> [Tâche demandée 1]: Recopiez à l'identique les entrées, de la ligne qui contient "At what (x,y)" jusqu'à la fin des entrées, ces deux bornes incluses. N'incluez pas les images dans la réponse.

> [Extrait de texte]:

• • •

À quatre mois de l’élection présidentielle au Niger, l’ancien Premier ministre Amadou Boubacar Cissé s’est déclaré candidat face à Mahamadou Issoufou. Quittant la coalition présidentielle, il affirme s’élever contre les tentations hégémoniques du parti au pouvoir. Il s’explique dans un entretien à Jeune Afrique.
En conflit avec Hassoumi Massaoudou, ministre de l’Intérieur, hostile à Mohamed Bazoum, président du Parti nigérien pour la démocratie et le socialisme, Amadou Boubacar Cissé a claqué la porte de la coalition présidentielle en septembre. Ancien Premier ministre, plusieurs fois ministre et déjà candidat en 2011, cet économiste de 67 ans, passé par la Banque mondiale et la Banque islamique de développement, a annoncé qu’il porterait lui-même la candidature de son parti, l’Union pour la démocratie et la République (UDR-Tabbat), à la présidentielle de février 2016.

• • •

> [Entrées fournies]:
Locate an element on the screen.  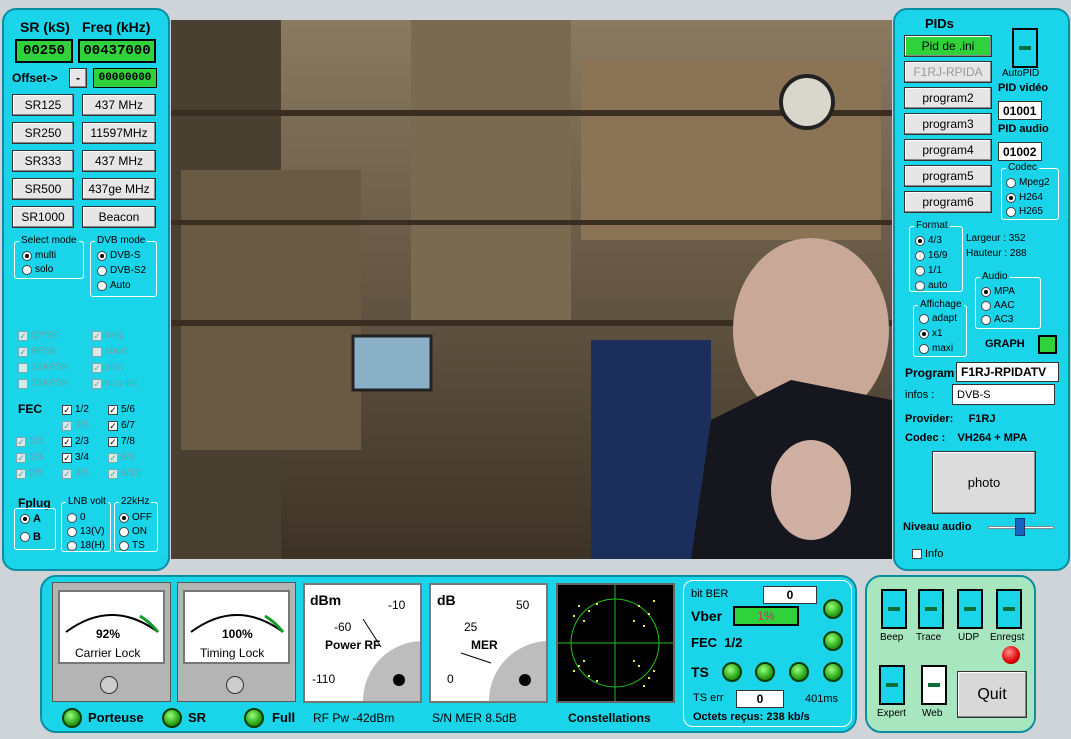
power-unit: dBm is located at coordinates (326, 600).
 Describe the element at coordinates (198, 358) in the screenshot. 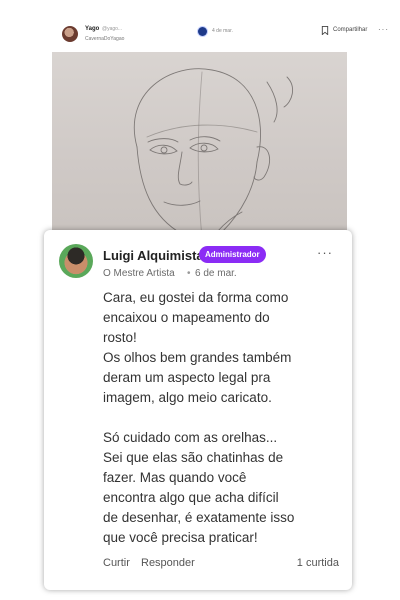

I see `comment-line: Os olhos bem grandes também` at that location.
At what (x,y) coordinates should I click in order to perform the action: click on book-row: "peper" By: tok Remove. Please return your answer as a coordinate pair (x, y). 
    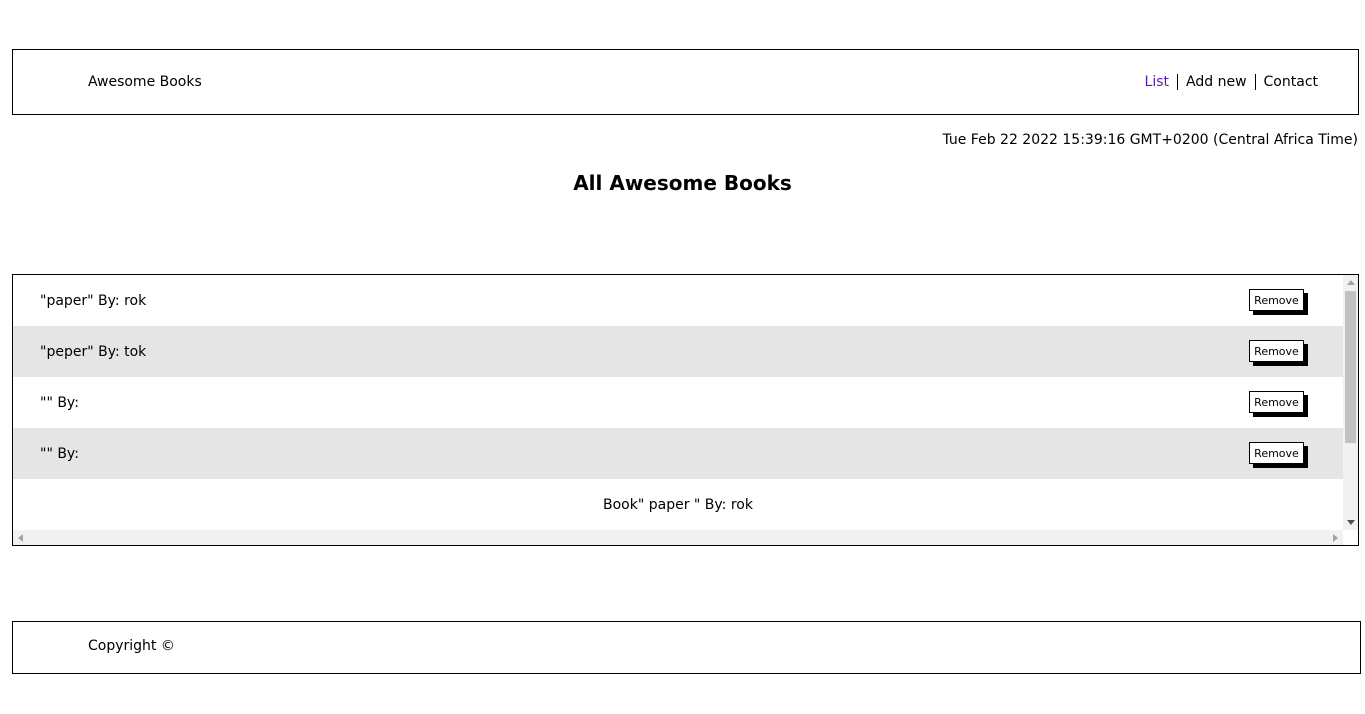
    Looking at the image, I should click on (678, 352).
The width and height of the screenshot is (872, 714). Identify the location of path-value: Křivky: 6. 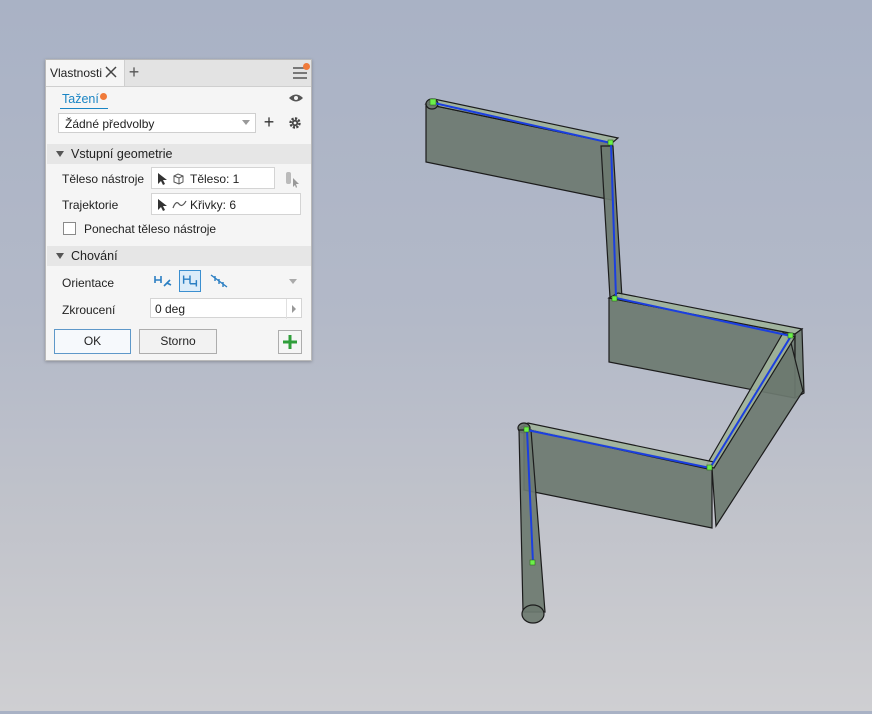
(214, 205).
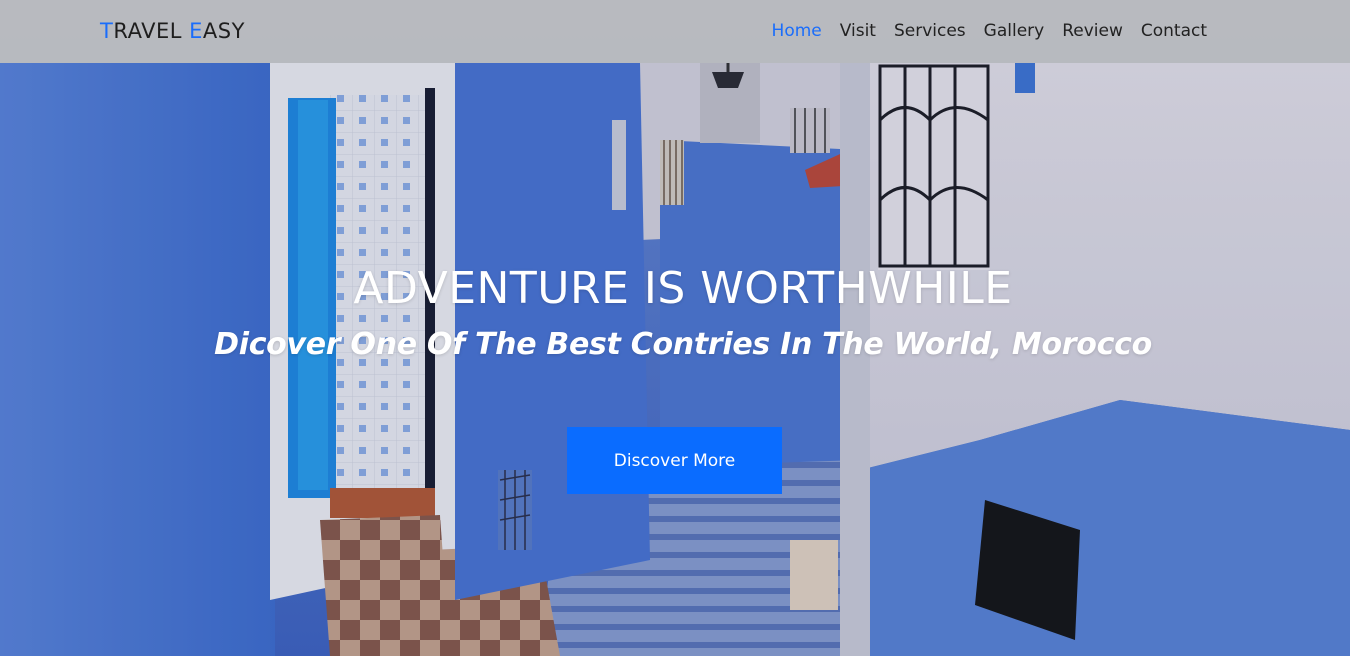 The image size is (1350, 656). What do you see at coordinates (858, 31) in the screenshot?
I see `nav-link-visit: Visit` at bounding box center [858, 31].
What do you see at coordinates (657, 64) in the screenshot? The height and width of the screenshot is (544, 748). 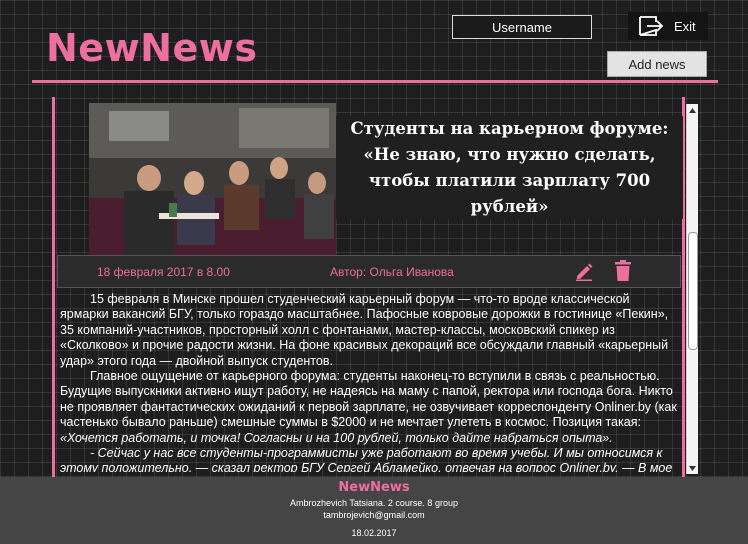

• • •

> [Tâche demandée 2]: Selon l'extrait de texte, sous la bannière de quel parti Amadou Boubacar Cissé se présente-t-il à la présidentielle de février 2016 ?

> [Zone de réponse 1]:
At what (x,y) coordinates should I click in order to perform the action: click on book-row: "peper" By: tok Remove. Please return your answer as a coordinate pair (x, y). 
    Looking at the image, I should click on (678, 352).
The width and height of the screenshot is (872, 714). Identify the location of path-value: Křivky: 6. 
(214, 205).
 The image size is (1350, 656). What do you see at coordinates (858, 31) in the screenshot?
I see `nav-link-visit: Visit` at bounding box center [858, 31].
What do you see at coordinates (657, 64) in the screenshot? The height and width of the screenshot is (544, 748). 

> [Zone de réponse 2]: L'Union pour la démocratie et la République (UDR-Tabbat).